> [Prompt]: Word for word, the data below must be repeated in full; no picture is to be included.

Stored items
......
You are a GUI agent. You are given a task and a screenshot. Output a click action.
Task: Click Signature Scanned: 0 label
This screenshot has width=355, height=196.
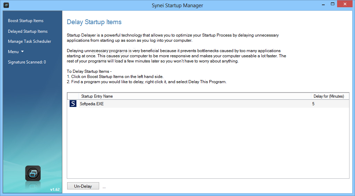27,62
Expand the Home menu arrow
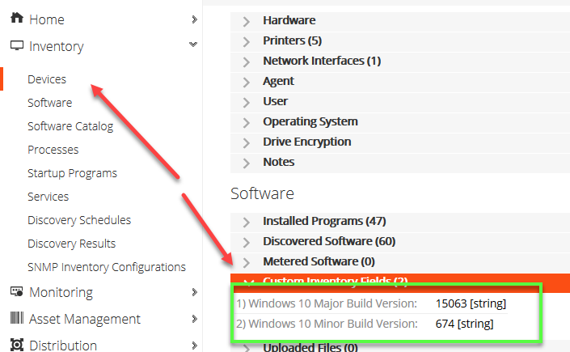The width and height of the screenshot is (570, 352). (194, 19)
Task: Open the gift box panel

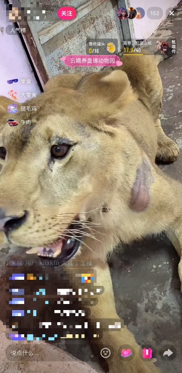Action: tap(147, 353)
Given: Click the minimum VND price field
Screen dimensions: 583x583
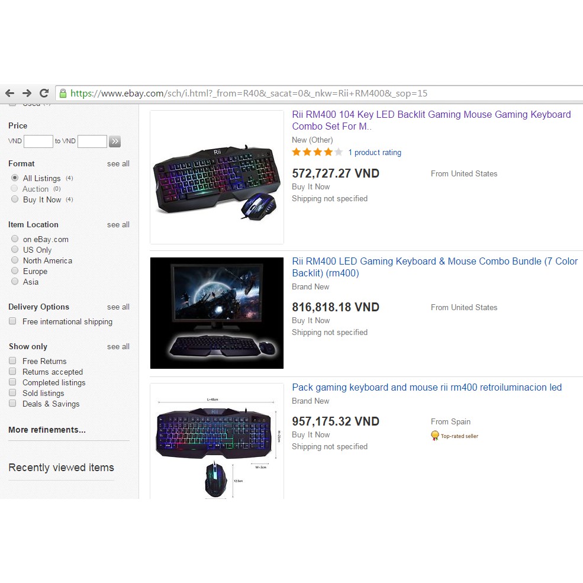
......
> [Exercise output]:
You are a GUI agent. You are given a task and a screenshot. Output a click action.
Task: Click Signature Scanned: 0 label
This screenshot has width=355, height=196.
27,62
Expand the Home menu arrow
The width and height of the screenshot is (570, 352). (194, 19)
Task: Open the gift box panel

Action: tap(147, 353)
Given: Click the minimum VND price field
Screen dimensions: 583x583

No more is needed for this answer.